I've been banging my head against a brick wall with this one for a few hours now.. RSA authentication was working ok on the existing 48k Directors but not on a new pair of 5100's that I took the opportunity to upgrade to FabOS 6.3.
Running a command such as ipaddrshow results in an error saying "Invalid Chassis Role"
Running userconfig --show
returns the following:
> userconfig --show
Account name: xxxxx
Description: RADIUS Account
Enabled: Yes
Password Last Change Date: Unknown (UTC)
Password Expiration Date: Not Applicable (UTC)
Locked: No
Home LF Role: admin
Role-LF List: admin: 128
No chassis permission
Home LF: 128
The key bit here is "No chassis permission." - but we knew that!
A quick google returned one result suggesting the following attributes need setting:
HomeLF
LFRoleList
ChassisRole
Well after a lot of pissing about with the brocade.dcf file we had created on the securID appliance.. I realised that what I actually need to do is pass these values across in the AVPair1 - 5 attribute..
So I have ammended the /usr/local/RSASecurity/RSAAuthenticationManager/radius/brocade.dct file to read as follows now:
(I just edited this using vi - press I for insert mode.. edit the file then press esc to exit edit mode and then :wq to write and quit - I'm no vi expert so don't quote me on this)
###########################################################################
# brocade.dct -- Brocade Dictionary
###########################################################################
@radius.dct
MACRO Brocade-VSA(t,s) 26 [vid=1588 type1=%t% len1=+2 data=%s%]
ATTRIBUTE Brocade-Auth-Role Brocade-VSA(1,string) r
ATTRIBUTE Brocade-AVPairs1 Brocade-VSA(2,string) r
ATTRIBUTE Brocade-AVPairs2 Brocade-VSA(3,string) r
ATTRIBUTE Brocade-AVPairs3 Brocade-VSA(4,string) r
ATTRIBUTE Brocade-AVPairs4 Brocade-VSA(5,string) r
###########################################################################
# brocade.dct -- Brocade Dictionary
###########################################################################
After editing the file I restarted the RSA Services by running:
sudo /sbin/service rsaauthmgr restart
(be warned this can take a little while to restart all the services - Users may moan too if you dont tell them prior)

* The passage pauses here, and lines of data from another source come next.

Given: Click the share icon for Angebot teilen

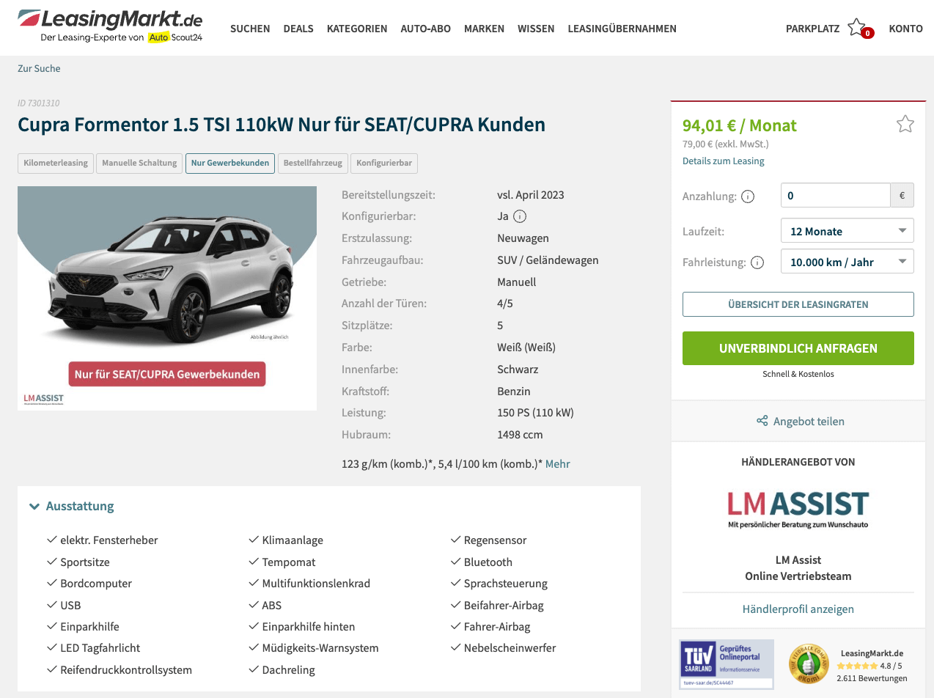Looking at the screenshot, I should coord(762,422).
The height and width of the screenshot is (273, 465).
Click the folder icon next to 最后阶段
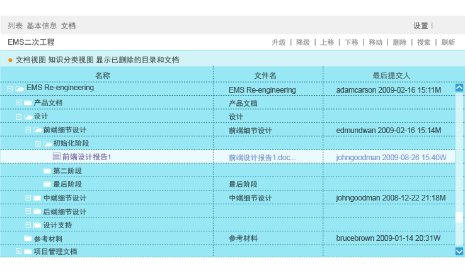(47, 184)
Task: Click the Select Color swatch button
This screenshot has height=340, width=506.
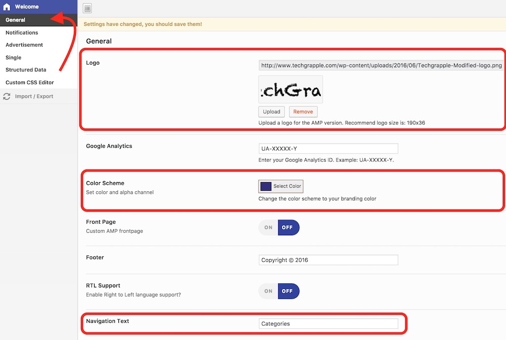Action: tap(281, 186)
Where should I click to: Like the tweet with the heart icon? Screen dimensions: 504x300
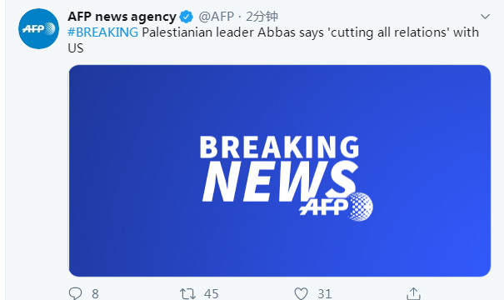tap(302, 293)

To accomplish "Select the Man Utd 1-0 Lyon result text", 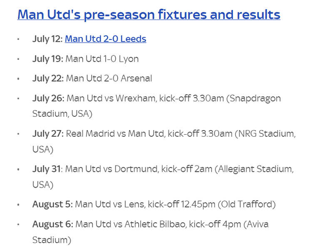I will (x=102, y=59).
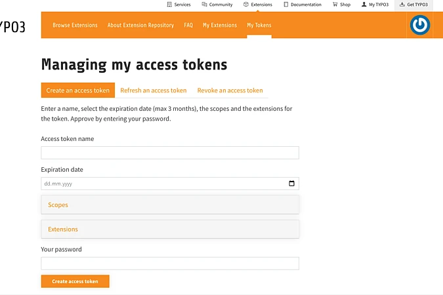Click the Documentation page icon
443x295 pixels.
tap(286, 5)
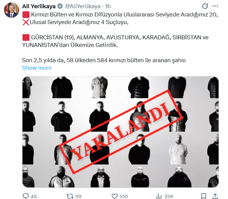This screenshot has height=199, width=228.
Task: Click the 46 replies count
Action: (34, 196)
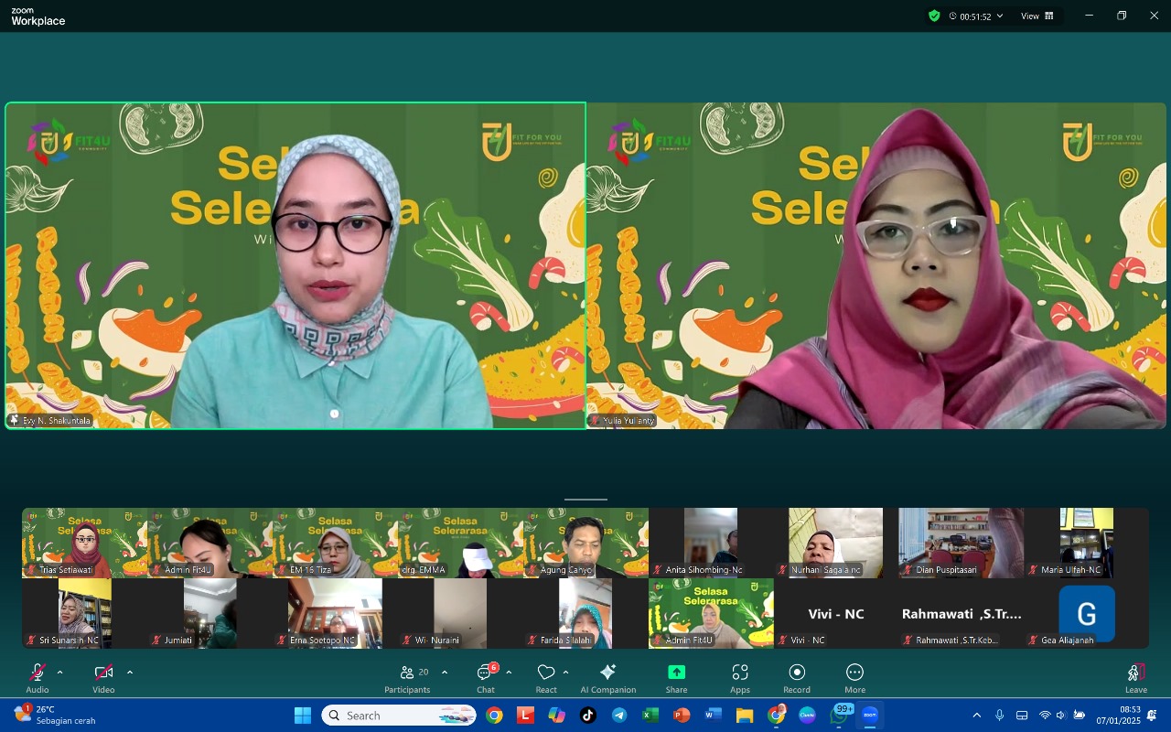Click the green Share screen icon
The height and width of the screenshot is (732, 1171).
click(676, 673)
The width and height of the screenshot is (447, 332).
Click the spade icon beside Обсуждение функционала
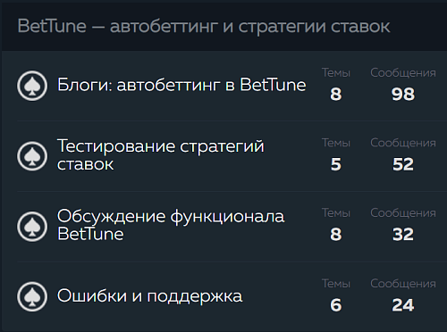[32, 227]
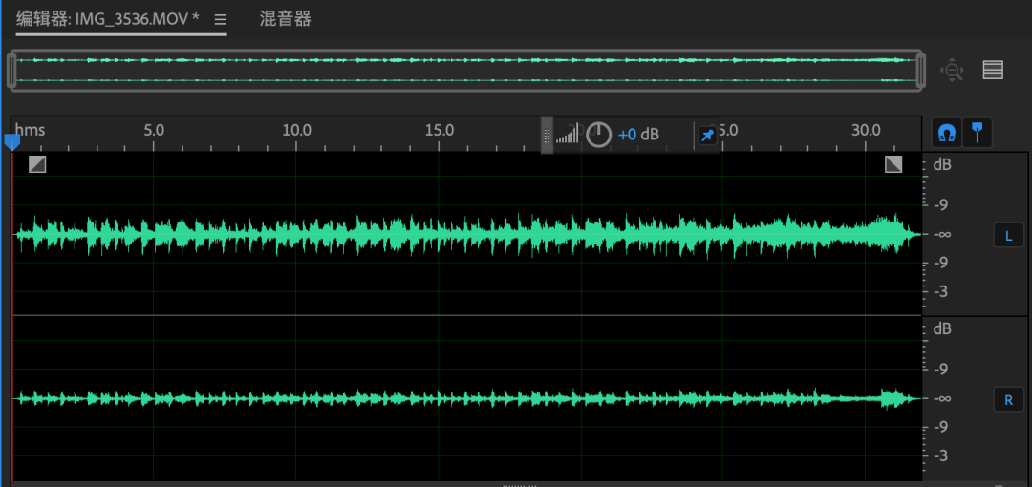Switch to the 混音器 tab
Viewport: 1032px width, 487px height.
coord(285,19)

Now in the RSA console (Radius Profiles) I pass the following values in the following attributes.
Brocade-AVPairs1 = "HomeLF=128"
Brocade-AVPairs2 = "LFRoleList=admin;ChassisRole=admin"

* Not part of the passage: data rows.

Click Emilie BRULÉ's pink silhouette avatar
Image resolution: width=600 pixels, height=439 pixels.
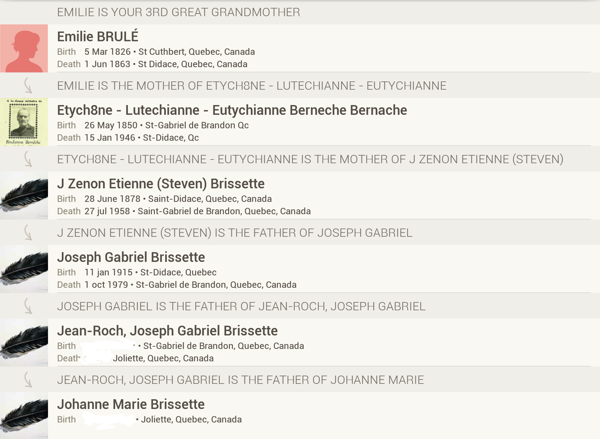(24, 48)
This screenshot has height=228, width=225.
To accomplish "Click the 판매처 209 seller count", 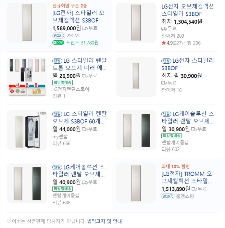I will pyautogui.click(x=173, y=36).
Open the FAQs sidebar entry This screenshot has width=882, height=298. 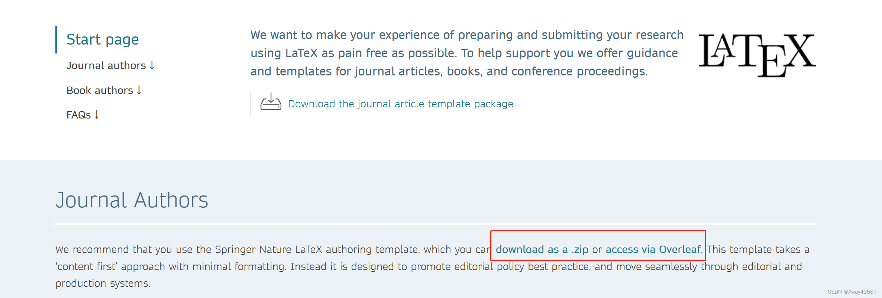pyautogui.click(x=79, y=114)
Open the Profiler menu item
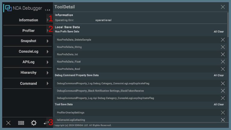The width and height of the screenshot is (231, 130). coord(29,31)
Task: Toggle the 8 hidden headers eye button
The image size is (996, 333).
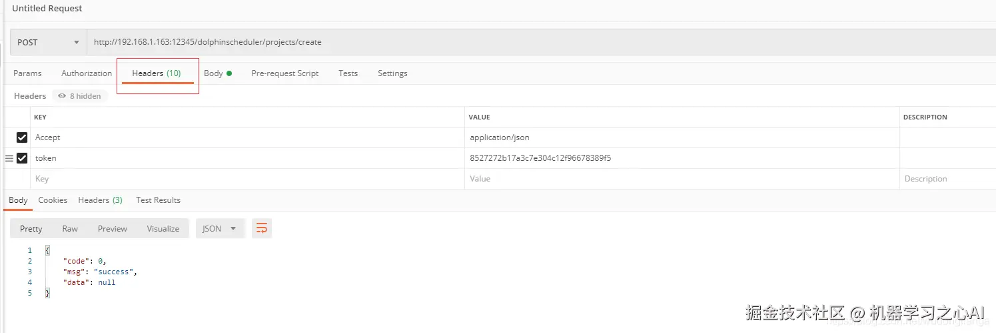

Brocade-Auth-Role = "Admin"
I know this probably isnt the best way of passing the parameters at the moment, and they should be per user for true RBAC, but thats for another day.. (IE when I spend more time playing) and I didnt set it up this way!

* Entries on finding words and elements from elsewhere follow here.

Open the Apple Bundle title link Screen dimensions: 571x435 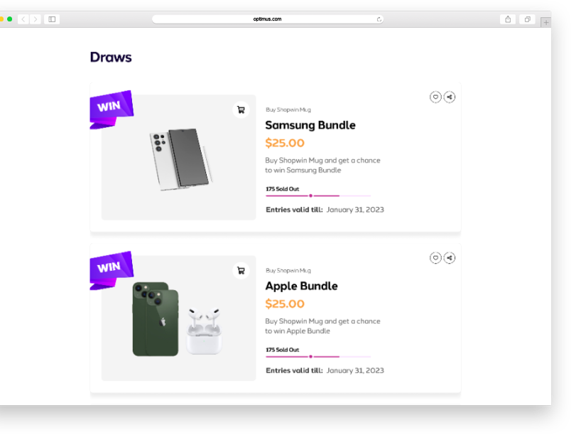tap(301, 286)
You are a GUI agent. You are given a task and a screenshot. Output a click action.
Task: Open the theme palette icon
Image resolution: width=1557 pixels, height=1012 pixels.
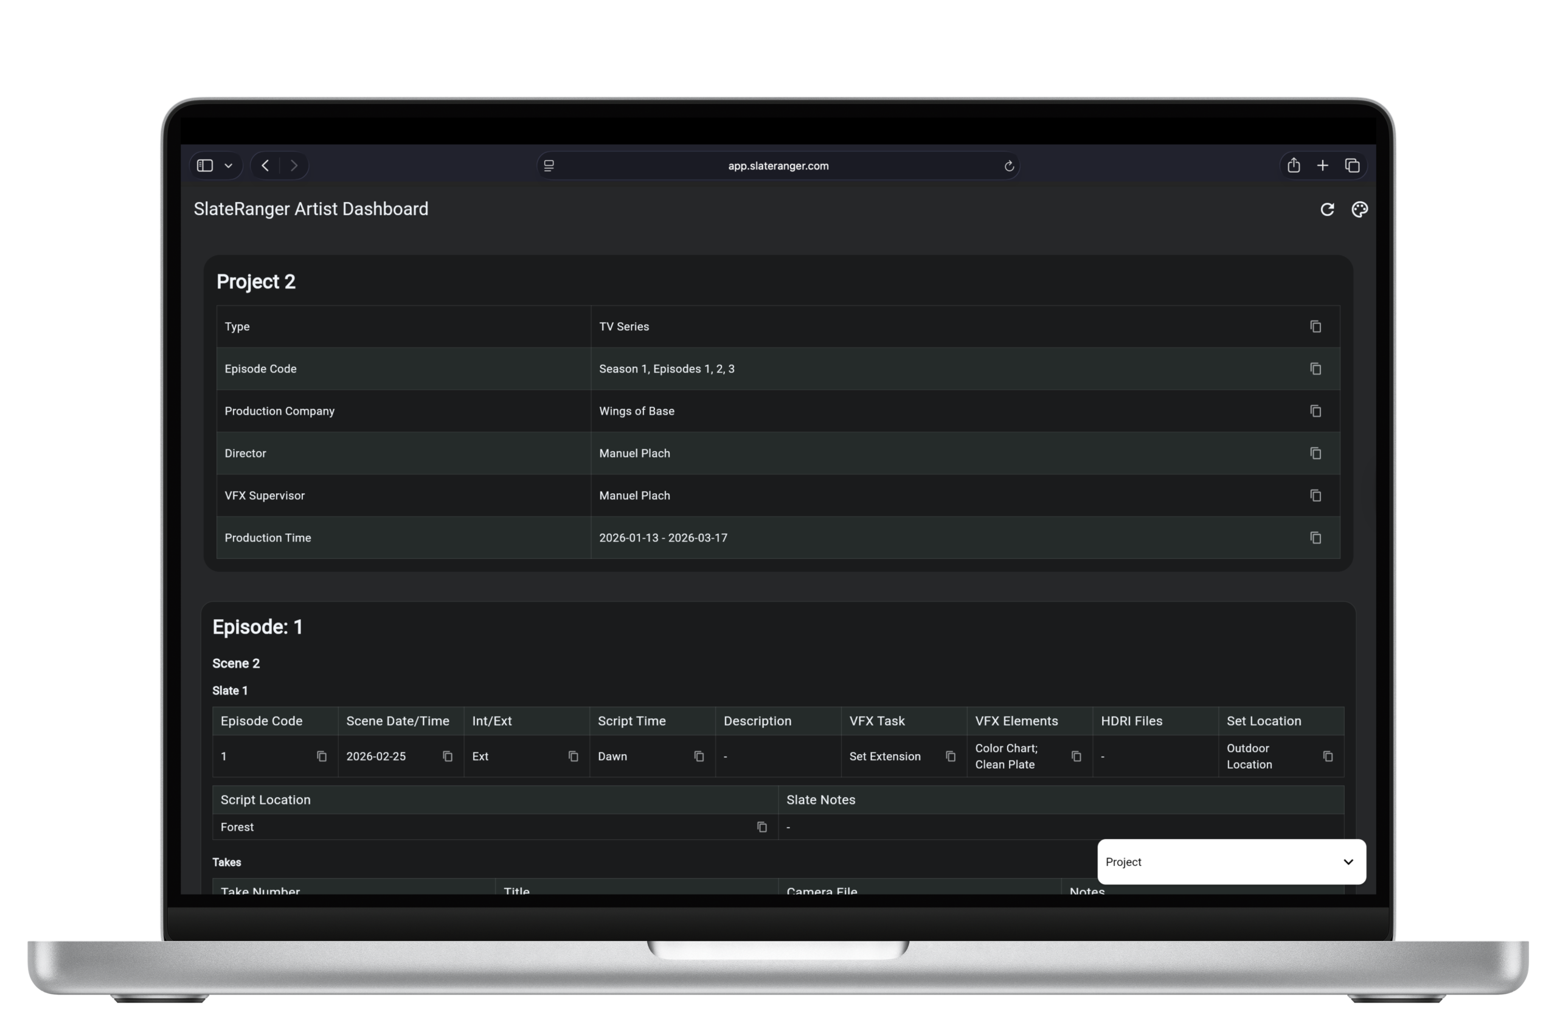[x=1359, y=209]
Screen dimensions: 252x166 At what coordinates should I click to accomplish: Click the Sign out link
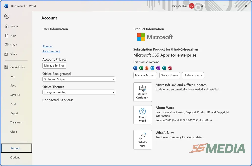pos(47,46)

Now after re-authenticating I now get the following response:
> userconfig --show
Account name: xxxxx
Description: RADIUS Account
Enabled: Yes
Password Last Change Date: Unknown (UTC)
Password Expiration Date: Not Applicable (UTC)
Locked: No
Home LF Role: admin
Role-LF List: admin: 128
Chassis Role: admin
Home LF: 128
Thats 1 more thing ticked off a long list!